Yes. Greed – the thief on the throne. The arbiter that becomes the usurper, whose green fire after every feast of fraud purifies neither our farms nor our fields. And the strange redeemers garbed in gabardines of growing graft, in a land so richly endowed and blessed by God, yet, so brazenly and callously impoverished by our masquerading messiahs.

My dear reader, what you have just read is a snippet of the introduction to my collection of poems titled: ‘Petals and Thorns-Truth and Blood’ as compiled in 1994. They were written over a period of 18 years, from the Second Republic right to the tail end of military dictatorship. Worthy of note is that many of them were published in the defunct Nigerian Herald, Ilorin, Kwara State under my poetry column (Poem of the Week) on Saturdays.

The million-naira question is this: Is the quality of life of the average Nigerian, going by the Human Development Index(HDI) based on access to nutritious and affordable food, decent shelter, quality education and healthcare delivery any better as today in the 21st Century Nigeria, than it was when these poems were written decades ago? The answer is a patently obvious ‘no!’

Sadly, the common connecting theme and thread is the greed of not a few of our political leaders, and the deafening applause of mediocrity by their hero- worshippers. Truth has been painted in colours of cash and kind, and it has become increasingly difficult to tell the difference between right and wrong and between our heroes and our foes.

Similarly, in the cheating chess game of sapping survival the ogre of corruption dons many colours. This recurring ugly decimal in our yet-to-be-balanced socio-political equation, more than six decades of our political independence is a clear indictment on the ruling class.

Similarly, according to a research paper titled: ‘Of Politics and Politicians In Nigeria: The Human and Social Governance Consequences’ published in January 2020 as a Project: by Okechukwu Dominic Nwankwo’s Lab (Psychology and Human Behaviour) et al the findings were saddening.

It stated that: ‘The human/social governance consequences were: Social polarisation, disappointed governance, loss of confidence in electoral system, corruption, poor societal development, misguided rule of law, exponential unemployment, poor standard of living, misguided life virtue, and embarrassing Judiciary.

Proffered recommendations were improved political value system, proactive Judiciary, accountable politics/politicians, and stopping irresponsible political extravagant lifestyle.’

The pain however, is that as 2023 comes closer by the day, the internecine struggle for power for self-aggrandisement rather than the pitiable poor, clearly shows that party politics in Nigeria has been turned into a worse-case jungle scenario of the Charles Darwin principle of survival of the fittest. In fact, one can add that of the crudest, the most cunny, the heartless and of course, the rotten-rich. These are characterised by the brick-bats within both the All Progressives Congress (APC) and the Peoples Democratic Party (PDP) which are having it as a Herculean task to conduct party congresses.

# [Data lines]
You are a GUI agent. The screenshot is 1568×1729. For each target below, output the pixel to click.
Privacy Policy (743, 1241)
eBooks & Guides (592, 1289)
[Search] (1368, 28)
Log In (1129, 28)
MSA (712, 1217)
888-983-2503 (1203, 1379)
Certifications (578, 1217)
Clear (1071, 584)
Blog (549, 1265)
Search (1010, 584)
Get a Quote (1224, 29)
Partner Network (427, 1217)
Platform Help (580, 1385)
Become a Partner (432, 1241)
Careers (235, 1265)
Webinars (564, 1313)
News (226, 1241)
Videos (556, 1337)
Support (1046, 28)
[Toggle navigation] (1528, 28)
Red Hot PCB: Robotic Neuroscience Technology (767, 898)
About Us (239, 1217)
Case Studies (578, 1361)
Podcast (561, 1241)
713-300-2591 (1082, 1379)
* * *
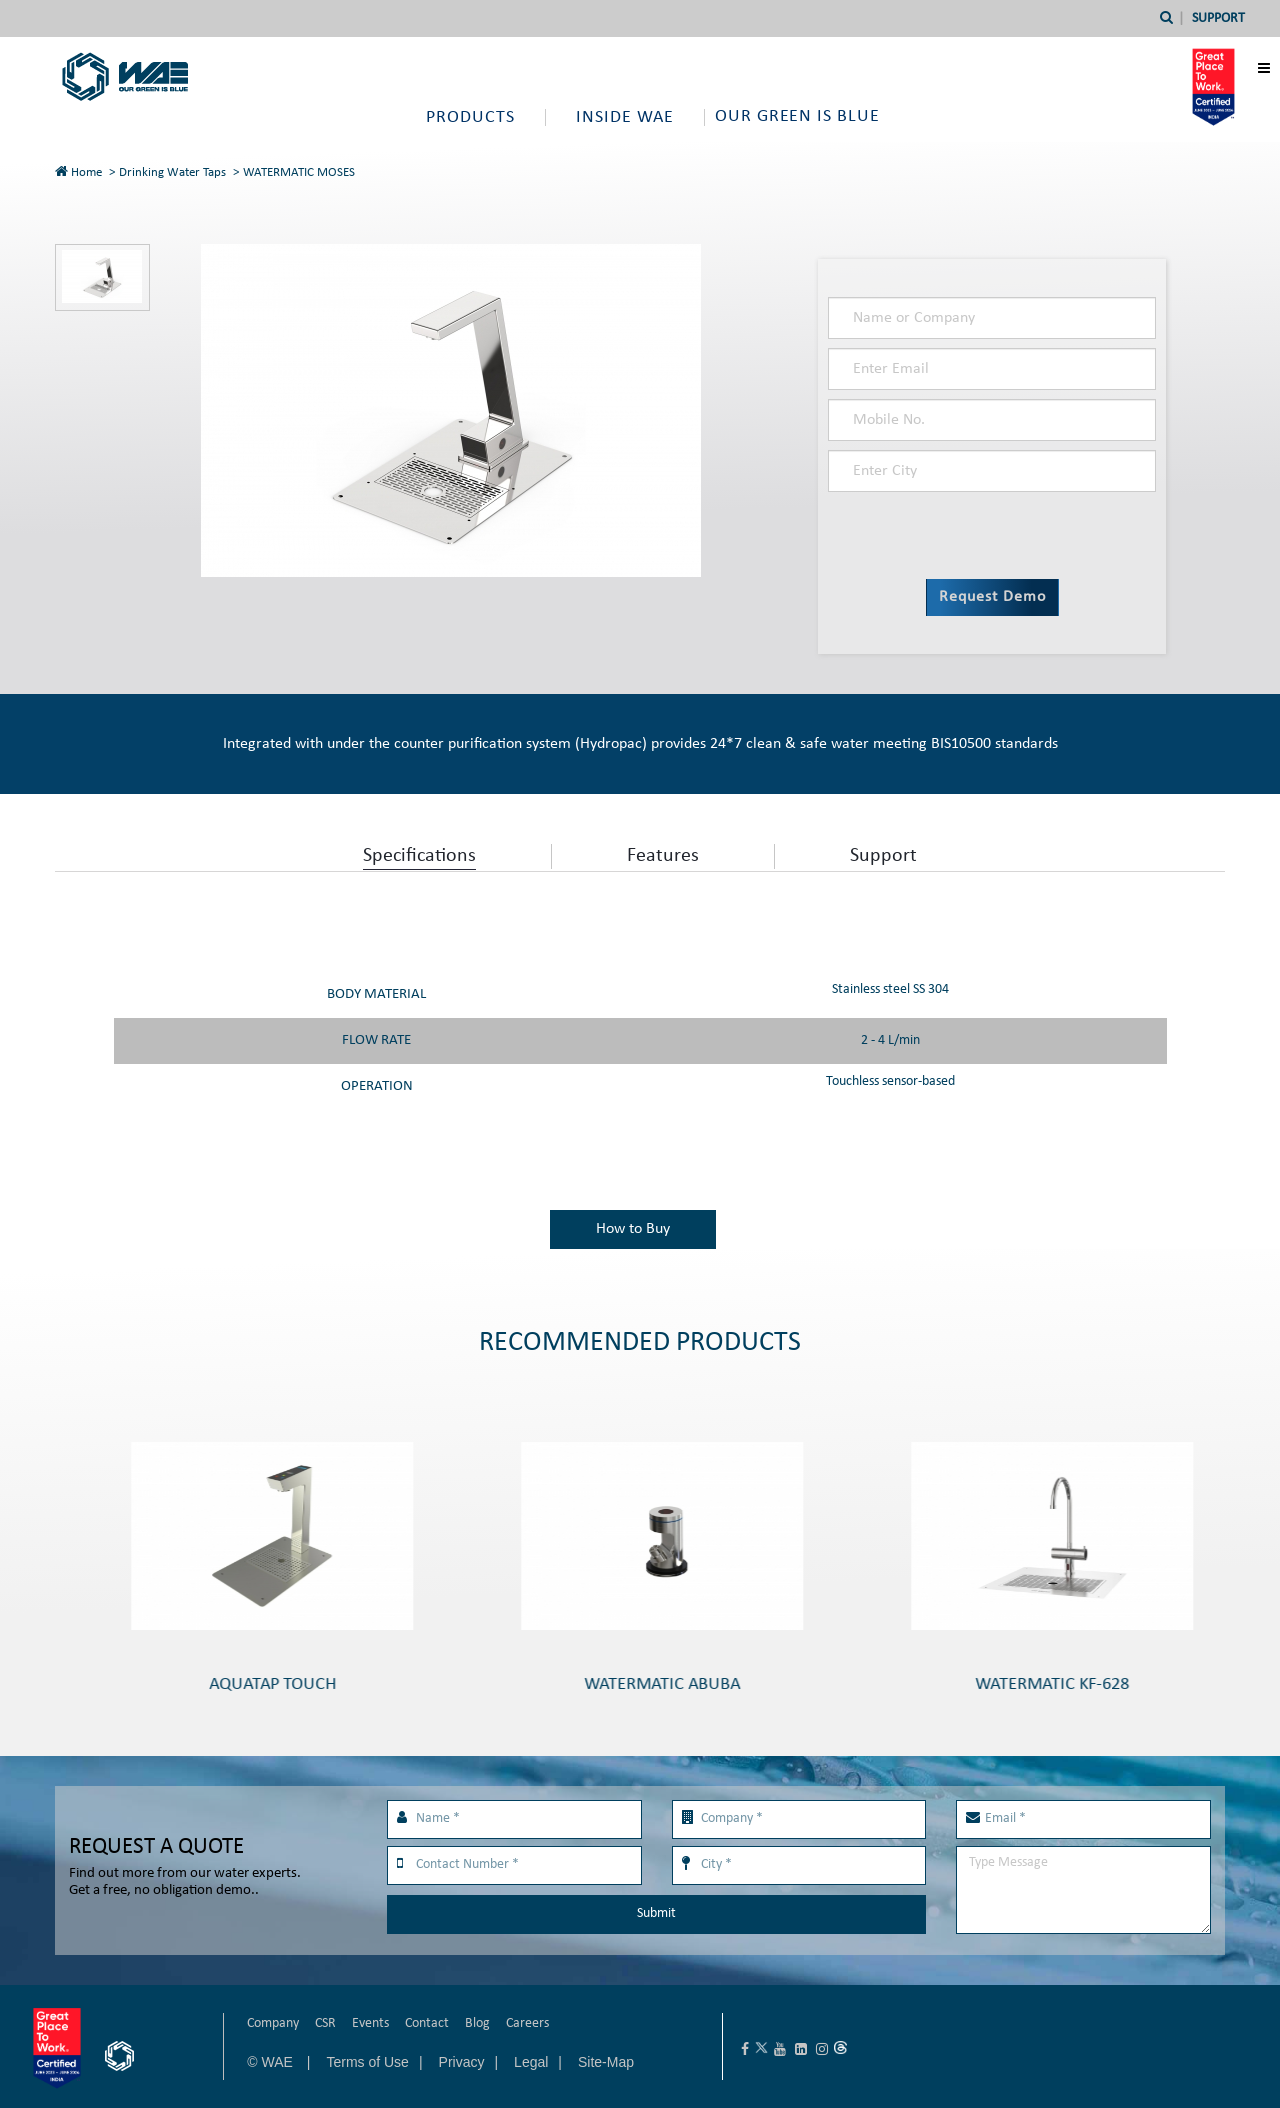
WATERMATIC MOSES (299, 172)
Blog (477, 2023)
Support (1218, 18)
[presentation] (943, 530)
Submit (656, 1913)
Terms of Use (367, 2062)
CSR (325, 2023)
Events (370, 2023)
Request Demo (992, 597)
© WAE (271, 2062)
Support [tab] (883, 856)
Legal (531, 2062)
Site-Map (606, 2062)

# [Task instructions]
1. Answer these from the essay on Nigerian politics, one line each:
(a) In what year was the poetry collection compiled?
(b) In which newspaper, and under what column, were many of the poems published?
(c) Which two parties are said to find conducting party congresses a Herculean task?
2. In one to three sentences, explain what the essay on Nigerian politics says shows that party politics has become a survival-of-the-fittest jungle.
3. Please carry the essay on Nigerian politics forward from its last sentence, keeping its voice.

# [Responses for each task]
1.
(a) 1994
(b) The defunct Nigerian Herald, Ilorin, Kwara State, under the column Poem of the Week on Saturdays
(c) The All Progressives Congress (APC) and the Peoples Democratic Party (PDP)

2. As 2023 draws nearer, politicians are locked in an internecine struggle for power for self-aggrandisement rather than for the poor. The writer says this struggle is marked by brickbats within the APC and PDP, which are finding it a Herculean task to conduct party congresses.

3.
As it plays out in the jungle, some of our politicians act as the Cuckoo Bees which are well-known as traitorous usurpers. They can sell their souls to the devil and keep betraying their brothers to get to power. Others care little or nothing about morals and humanity. In their scheme to get the juiciest political positions come the next dispensation, they are ready to behave like the Black Mamba, the Puffer -fish, the Indian Saw-Scaled Viper or even the Cape Buffalo to silence every form of opposition. To these ruthless oppressors, the end justifies the means.

Unfortunately, these power-poaching politicians would still have willing tools amongst the ignorant and the poor members of the Nigerian society to carry out their dastardly acts. But yours truly is hereby saying that we should not allow ourselves to be used as cannon fodders only to be discarded ignominiously as wasted sponges.

Now is the time for enlightened and concerned Nigerians to raise our choral song of sanity against our common enemies of ignorance and want visited on us by the Greed of the self-appointed few. Let us say a concerted no against high costs of the nomination forms by the different political parties. That is the root cause of the high cost of running government in the country.

Similarly, let us raise our voices against the huge pay-package of political appointees. It must be drastically scaled down equivalent to the civil salary scales, in tandem with the harsh economic realities on ground. Paying billions of naira to feed the occupants of Aso rock and all other state houses across the country is inimical to the economic growth of a country currently groaning under the huge debt profile, both at the state and federal government levels.

And coming to the content of character of our future pilots, they must be people who understand the nitty-gritty of selfless leadership. They must be willing to be guided by the compass of vision, character, commitment, humility and honesty of purpose against the storms of Greed. They should be prepared for constructive criticism. As an Ebira proverb goes, ‘A leader is like a dustbin’ at which all manner of filth would be thrown. Our leaders should therefore, not mount the pedestal of political power with any ethnic or religious agenda to drag us deeper into the mud and mire of political instability, divisive tendencies worsening disunity.

We desire and indeed deserve leaders who are patriotic, passionate, and visionary about connecting Nigerians to our God-given natural endowments. They should always be driven by the national interest. We have had enough of our strange redeemers.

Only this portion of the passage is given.